だが蛙水は、すっとぼけた調子を崩すことはない。
「あの女と言いますと?」
「あの黒い日傘の女に決まってるでしょ?」
「あぁ、あれですか?
あれはまぁ、気にしないでくださいー。
イレギュラー。調停者、調整役みたいなものでしょうから。」
「全然っ、答えになってないんですけど?
もう帰っていいかしら?
結果はどうだか知らないけど、私は言われたことしましたから? あの女の分は報酬に上乗せしなさい、蛙水?」
「ははは、仰る通り。
報酬については上司に報告しときましょう。」
蛙水の感情に欠いた上部だけの笑いに嫌気がさしたように、雨早川は露骨に態度で示す。両手を腰に当て、右足を打ち鳴らした。
一陣の風が強く吹き、紙吹雪が足元から突如舞い上がる。紙吹雪に視界が奪われたかと思うと、瞬く間に雨早川はその場から姿を消した。

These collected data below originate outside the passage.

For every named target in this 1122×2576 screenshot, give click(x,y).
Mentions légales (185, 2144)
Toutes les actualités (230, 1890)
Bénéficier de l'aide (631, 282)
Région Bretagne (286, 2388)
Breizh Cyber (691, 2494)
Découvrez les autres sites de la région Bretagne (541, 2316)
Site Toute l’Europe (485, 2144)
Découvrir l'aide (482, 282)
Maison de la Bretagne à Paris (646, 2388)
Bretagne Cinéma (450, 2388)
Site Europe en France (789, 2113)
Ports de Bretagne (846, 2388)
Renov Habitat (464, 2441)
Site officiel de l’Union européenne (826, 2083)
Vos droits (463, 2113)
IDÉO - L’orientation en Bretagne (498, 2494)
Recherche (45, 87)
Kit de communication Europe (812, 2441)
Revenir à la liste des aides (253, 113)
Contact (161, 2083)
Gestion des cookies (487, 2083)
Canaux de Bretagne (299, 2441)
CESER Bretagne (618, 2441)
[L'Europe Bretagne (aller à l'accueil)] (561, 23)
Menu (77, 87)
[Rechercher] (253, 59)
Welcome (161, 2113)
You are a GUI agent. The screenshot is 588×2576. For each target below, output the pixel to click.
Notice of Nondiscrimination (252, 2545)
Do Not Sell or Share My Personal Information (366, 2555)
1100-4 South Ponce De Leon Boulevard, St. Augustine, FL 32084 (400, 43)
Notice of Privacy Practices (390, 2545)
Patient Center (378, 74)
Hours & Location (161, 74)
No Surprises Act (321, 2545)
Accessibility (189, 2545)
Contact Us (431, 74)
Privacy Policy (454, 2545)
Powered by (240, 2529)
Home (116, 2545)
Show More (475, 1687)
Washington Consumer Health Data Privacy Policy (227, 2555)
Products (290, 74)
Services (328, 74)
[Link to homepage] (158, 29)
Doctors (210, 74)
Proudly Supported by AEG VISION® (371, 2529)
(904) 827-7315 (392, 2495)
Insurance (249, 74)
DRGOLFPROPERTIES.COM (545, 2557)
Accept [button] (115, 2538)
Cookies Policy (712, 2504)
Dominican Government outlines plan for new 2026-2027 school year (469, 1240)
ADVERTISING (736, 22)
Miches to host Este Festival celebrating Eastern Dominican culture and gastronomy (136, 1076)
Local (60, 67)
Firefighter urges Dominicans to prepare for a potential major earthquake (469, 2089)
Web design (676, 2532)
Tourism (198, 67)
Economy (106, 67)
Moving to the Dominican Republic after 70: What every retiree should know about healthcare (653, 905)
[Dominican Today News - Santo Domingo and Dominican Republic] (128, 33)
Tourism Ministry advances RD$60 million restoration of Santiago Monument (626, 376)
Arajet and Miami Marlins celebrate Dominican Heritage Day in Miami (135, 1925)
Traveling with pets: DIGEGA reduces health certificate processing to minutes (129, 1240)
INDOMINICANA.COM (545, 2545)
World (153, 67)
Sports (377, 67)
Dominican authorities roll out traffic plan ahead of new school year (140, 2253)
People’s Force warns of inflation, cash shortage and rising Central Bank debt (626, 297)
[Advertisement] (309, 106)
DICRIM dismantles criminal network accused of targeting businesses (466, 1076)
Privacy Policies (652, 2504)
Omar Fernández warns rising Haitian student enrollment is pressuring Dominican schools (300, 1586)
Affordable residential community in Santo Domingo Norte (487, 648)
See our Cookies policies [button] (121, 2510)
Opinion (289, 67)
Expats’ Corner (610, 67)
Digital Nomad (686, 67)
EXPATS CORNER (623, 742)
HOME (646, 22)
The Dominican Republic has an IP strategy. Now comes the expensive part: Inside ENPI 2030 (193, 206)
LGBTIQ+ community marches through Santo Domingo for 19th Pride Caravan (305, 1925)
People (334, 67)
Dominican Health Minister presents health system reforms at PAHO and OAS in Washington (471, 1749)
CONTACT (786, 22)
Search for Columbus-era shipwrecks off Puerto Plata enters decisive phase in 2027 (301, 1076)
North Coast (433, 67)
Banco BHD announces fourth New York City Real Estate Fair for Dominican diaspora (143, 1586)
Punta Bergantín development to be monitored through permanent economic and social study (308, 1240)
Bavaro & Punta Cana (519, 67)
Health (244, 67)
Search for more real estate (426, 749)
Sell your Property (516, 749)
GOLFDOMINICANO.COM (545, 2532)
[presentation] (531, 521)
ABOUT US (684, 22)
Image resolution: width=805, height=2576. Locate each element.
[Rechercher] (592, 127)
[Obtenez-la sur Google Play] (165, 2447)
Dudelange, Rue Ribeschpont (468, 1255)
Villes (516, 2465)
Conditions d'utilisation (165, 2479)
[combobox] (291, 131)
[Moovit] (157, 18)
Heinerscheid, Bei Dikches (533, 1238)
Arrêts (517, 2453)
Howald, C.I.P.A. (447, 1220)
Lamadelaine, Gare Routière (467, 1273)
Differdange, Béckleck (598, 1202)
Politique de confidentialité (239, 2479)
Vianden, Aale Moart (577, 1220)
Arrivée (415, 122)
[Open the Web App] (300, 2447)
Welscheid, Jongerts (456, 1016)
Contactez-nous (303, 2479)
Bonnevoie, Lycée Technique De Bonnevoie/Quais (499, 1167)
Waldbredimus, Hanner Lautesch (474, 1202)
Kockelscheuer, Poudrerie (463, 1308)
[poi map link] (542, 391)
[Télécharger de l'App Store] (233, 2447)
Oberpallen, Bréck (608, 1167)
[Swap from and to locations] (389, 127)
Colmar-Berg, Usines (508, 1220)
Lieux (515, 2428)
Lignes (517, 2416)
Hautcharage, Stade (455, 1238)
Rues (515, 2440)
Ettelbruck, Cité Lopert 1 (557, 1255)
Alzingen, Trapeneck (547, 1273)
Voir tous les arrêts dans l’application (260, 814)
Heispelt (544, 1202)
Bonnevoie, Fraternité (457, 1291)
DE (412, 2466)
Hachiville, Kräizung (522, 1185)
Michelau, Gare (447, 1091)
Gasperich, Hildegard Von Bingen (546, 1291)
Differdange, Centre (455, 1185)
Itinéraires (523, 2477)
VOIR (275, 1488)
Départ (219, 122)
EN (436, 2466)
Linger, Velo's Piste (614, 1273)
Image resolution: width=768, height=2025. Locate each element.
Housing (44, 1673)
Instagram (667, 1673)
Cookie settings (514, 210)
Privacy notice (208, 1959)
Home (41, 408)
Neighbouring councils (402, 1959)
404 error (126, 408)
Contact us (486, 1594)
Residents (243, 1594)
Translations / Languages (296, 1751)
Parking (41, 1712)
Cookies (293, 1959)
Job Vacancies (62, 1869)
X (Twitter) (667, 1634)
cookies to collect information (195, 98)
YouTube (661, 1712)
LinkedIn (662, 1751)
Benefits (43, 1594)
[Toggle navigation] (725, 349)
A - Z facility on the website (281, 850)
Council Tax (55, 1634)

神出鬼没とは言うが、まさにどいつもこいつも、突然現れ突然消える。
「さーて、我々も消えるとしますか、荒渡さん。」
蛙水が振り返り、口元を一直線に結んだ「満面の営業スマイル」とやらでこちらを見た。
確かに蛙水のこの顔を見ていたら、突然消えたくなるのも頷ける。
「いやー、そうっすねぇ。
荒渡、正直高いとこ苦手っすから!」
「参考になりましたかねぇ?
次は期待してますよー、荒渡さん。
いくら言われた通りやるとはいえ、やはり結果を出さなくては成績になりませんからねぇ。上司は命令こそすれど、責任は持ちませんから。
いやいや、これはこれは。とんだことを申しました。
責任なんて我々が考える仕事ではありませんよねー、ははは。」
「んま自分、荒渡は底辺なんで、なるだけ全力でやるっすよ!」
いつの間に夜が明けたのか。
朝焼けに染まり紺と赤紫に滲んだ空が、世界に広がる。空模様に気を取られているうちに、蛙水は消えたようだ。
気が短いのは鬼の性分なのか?
「んま、自分はゆっくりと帰るけどね!」
僅かに誰かの視線を感じたがそれには気を止めず、この場を立ち去ることにした。
きっと面白いことになるに違いない。じゃなきゃ鬼なんてやる意味ないじゃんか!